Do this: Can you rewrite the material from the line with "Select WORLD in the index list" through the end, replacing "chevron arrow" with "dropdown arrow" and leaving everything else unchanged?
───── Records for the task
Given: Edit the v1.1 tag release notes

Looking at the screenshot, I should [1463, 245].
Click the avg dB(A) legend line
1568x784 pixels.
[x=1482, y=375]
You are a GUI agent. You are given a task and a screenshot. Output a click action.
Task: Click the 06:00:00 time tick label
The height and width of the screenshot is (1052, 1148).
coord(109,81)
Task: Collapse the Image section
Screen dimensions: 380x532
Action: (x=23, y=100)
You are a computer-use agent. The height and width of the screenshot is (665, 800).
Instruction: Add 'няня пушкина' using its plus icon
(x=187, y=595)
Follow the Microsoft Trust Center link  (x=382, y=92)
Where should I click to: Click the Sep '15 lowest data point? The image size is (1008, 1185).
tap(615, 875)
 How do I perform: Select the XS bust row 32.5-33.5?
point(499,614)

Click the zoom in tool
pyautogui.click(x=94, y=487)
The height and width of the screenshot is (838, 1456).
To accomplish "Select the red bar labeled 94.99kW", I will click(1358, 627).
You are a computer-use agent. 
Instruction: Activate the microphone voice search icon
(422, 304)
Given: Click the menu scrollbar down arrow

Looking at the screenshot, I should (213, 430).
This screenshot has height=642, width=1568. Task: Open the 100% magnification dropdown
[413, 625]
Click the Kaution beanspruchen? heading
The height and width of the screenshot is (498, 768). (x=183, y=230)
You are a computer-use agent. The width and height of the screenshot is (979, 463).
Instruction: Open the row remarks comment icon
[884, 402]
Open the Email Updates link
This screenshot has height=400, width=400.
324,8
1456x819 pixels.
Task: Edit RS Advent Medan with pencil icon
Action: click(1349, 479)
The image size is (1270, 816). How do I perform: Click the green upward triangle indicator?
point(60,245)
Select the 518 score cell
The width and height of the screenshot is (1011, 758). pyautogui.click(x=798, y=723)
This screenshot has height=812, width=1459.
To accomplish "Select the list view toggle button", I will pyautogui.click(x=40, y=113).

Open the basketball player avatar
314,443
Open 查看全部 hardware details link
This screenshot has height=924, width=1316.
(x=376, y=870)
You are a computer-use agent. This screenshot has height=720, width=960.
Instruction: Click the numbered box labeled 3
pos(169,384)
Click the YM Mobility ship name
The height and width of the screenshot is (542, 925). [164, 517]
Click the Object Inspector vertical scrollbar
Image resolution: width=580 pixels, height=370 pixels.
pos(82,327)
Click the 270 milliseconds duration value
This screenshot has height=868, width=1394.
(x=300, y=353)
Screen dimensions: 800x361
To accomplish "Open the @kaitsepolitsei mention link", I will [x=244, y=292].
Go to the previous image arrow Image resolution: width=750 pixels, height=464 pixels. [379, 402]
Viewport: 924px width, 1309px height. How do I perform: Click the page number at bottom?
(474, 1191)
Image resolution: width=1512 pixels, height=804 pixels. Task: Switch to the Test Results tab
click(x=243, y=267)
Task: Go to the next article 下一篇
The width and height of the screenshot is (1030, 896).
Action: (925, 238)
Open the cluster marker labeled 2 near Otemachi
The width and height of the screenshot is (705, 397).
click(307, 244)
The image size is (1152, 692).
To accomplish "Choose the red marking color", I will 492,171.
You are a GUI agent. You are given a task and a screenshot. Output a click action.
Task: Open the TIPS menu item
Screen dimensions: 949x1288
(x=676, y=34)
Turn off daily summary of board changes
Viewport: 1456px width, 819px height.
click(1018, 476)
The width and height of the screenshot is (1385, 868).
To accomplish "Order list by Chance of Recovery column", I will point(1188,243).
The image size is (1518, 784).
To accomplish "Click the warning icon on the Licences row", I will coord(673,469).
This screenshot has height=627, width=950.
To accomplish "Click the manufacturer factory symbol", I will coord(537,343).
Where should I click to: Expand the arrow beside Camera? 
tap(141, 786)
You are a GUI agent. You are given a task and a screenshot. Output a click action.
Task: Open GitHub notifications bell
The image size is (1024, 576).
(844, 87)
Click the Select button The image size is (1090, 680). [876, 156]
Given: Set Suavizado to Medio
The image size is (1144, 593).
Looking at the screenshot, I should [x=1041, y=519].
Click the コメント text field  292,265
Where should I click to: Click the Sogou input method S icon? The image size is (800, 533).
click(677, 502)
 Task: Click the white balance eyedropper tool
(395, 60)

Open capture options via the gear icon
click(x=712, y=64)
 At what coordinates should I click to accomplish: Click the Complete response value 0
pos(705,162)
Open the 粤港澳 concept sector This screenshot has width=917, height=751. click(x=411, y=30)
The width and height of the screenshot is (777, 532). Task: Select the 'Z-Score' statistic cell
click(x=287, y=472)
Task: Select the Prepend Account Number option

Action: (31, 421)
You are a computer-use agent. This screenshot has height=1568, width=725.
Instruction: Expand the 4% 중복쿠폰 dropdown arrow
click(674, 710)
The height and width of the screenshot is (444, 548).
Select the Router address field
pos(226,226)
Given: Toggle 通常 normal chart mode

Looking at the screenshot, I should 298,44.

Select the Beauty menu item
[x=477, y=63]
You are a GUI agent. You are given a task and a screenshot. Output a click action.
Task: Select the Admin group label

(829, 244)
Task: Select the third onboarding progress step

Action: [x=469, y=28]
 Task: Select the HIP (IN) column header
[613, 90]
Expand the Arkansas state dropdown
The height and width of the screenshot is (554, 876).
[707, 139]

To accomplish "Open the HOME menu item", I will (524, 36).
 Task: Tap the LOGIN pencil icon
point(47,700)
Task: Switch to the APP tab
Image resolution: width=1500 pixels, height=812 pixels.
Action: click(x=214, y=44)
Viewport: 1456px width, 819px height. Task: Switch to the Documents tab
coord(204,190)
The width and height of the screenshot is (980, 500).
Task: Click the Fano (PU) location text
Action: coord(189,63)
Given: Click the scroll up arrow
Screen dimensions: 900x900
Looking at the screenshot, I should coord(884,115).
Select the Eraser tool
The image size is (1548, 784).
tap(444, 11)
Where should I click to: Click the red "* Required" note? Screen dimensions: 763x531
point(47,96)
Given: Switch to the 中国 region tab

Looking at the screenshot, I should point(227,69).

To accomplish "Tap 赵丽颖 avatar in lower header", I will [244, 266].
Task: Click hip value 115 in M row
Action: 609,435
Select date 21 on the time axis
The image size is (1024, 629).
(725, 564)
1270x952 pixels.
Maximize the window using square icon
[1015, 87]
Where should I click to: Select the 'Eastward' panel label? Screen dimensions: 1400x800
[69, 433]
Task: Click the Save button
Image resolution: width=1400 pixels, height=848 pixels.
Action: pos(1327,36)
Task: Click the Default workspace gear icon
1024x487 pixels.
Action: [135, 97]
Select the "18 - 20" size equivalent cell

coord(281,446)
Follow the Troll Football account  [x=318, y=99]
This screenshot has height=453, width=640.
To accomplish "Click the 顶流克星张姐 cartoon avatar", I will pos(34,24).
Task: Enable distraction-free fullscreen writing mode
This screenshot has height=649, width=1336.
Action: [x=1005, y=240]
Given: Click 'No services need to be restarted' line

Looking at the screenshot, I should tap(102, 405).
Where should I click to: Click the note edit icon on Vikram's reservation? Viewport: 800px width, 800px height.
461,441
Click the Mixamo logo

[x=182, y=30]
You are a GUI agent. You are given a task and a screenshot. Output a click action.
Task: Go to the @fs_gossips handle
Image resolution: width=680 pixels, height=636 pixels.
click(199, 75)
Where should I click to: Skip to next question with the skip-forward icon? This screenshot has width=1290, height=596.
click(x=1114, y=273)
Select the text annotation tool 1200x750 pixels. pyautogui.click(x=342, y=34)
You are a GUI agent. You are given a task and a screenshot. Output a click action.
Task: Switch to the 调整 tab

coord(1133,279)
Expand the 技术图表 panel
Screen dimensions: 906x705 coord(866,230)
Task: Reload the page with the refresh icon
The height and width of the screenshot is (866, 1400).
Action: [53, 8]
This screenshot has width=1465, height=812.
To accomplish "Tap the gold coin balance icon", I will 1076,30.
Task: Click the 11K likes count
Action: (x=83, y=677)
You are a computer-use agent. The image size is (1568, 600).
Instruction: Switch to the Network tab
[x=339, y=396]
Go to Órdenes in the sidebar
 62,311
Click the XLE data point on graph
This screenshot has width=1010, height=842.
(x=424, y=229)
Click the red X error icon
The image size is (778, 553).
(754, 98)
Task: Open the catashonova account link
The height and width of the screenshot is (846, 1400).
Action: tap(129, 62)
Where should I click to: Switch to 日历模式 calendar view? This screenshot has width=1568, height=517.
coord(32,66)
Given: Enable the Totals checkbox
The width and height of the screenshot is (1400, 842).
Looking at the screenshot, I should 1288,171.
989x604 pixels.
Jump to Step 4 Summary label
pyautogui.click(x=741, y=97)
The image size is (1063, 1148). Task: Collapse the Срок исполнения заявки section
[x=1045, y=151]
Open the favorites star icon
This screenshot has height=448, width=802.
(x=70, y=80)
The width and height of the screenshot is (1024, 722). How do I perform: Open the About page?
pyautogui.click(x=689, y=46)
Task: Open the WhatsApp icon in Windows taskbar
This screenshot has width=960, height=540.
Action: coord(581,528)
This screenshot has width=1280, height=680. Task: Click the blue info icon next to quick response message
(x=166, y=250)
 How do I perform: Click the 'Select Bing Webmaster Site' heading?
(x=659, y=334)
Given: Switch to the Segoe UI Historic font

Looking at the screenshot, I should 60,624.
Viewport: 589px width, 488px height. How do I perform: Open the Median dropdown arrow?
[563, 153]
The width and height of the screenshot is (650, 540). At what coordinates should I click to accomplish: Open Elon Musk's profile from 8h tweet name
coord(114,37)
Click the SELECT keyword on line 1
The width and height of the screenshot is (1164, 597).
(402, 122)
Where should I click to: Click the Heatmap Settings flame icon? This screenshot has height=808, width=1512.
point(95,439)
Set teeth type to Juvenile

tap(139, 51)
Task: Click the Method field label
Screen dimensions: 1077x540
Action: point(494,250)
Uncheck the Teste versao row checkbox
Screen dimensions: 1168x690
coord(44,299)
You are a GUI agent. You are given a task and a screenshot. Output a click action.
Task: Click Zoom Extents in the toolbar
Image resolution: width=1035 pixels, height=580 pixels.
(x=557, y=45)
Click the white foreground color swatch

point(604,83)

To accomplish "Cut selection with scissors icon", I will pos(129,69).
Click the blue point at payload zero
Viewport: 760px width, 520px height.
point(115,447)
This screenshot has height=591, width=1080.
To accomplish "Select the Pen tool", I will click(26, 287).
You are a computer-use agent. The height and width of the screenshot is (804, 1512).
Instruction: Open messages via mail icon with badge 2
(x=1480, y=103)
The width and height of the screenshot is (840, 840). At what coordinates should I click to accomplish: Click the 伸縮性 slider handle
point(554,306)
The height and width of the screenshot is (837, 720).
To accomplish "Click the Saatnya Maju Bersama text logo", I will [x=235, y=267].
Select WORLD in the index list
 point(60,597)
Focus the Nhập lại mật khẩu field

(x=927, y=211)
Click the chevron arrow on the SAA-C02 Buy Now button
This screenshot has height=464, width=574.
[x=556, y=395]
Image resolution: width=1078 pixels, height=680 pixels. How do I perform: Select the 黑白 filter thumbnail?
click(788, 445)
──────────
Exercise output:
Select WORLD in the index list
 point(60,597)
Focus the Nhập lại mật khẩu field

(x=927, y=211)
Click the dropdown arrow on the SAA-C02 Buy Now button
This screenshot has height=464, width=574.
[x=556, y=395]
Image resolution: width=1078 pixels, height=680 pixels. How do I perform: Select the 黑白 filter thumbnail?
click(788, 445)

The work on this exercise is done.